My forties are likely defined by it: bloating, burping, nausea, and other details of which I will spare you. I no longer eat dairy, gluten, garlic, onion, chocolate, more than half the world's fruits and vegetables, and every restaurant outing is a gamble that can lead to two weeks' illness. Whatever mental capacity I had to concentrate, to work hard, is pretty well gone. Concentration on mental problems becomes minimal. The ability to be spontaneously facile with words begins to dry up, along with the ability to write more than one essay a week. The concentration for reading can feel colossal and comprehension is certainly not what it was. Travel? Well, one can only pray that eventually you...
It's the result of a twenties and thirties of ravenous appetites. One mood medication induced a massive appetite for food, another slowed my colon like a tortoise. I knew the inevitable result would be something like this or still worse, yet I felt completely powerless to stop.

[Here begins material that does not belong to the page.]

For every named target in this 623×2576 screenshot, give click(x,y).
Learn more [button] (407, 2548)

I take the most minimal amount now of the former medication, but for the latter there is no antidepressant that will not induce something similar, and potentially a bit worse.
The kingdom of the perpetually mad is a tough enough place, but to be a dual citizen with the kingdom of the perpetually sick is another level of madness. To bear it forces you, however mad, to find strength you didn't know you had as you descend into still new realms of suffering.

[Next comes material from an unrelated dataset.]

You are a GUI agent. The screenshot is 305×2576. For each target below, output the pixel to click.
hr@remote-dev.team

And yet the perspective one gains is helpful as well. It instills a new hunger to discover those available bits of life. The concentration on the physical means that there is less mental energy that feeds into mental suffering. Physical suffering forces you to hope in precisely the way that mental suffering takes hope away from you. The two become locked in a battle and one begins to realize that hope is not a state so much as a practice. If one 'performs' hope enough, one can convince oneself to become the performance.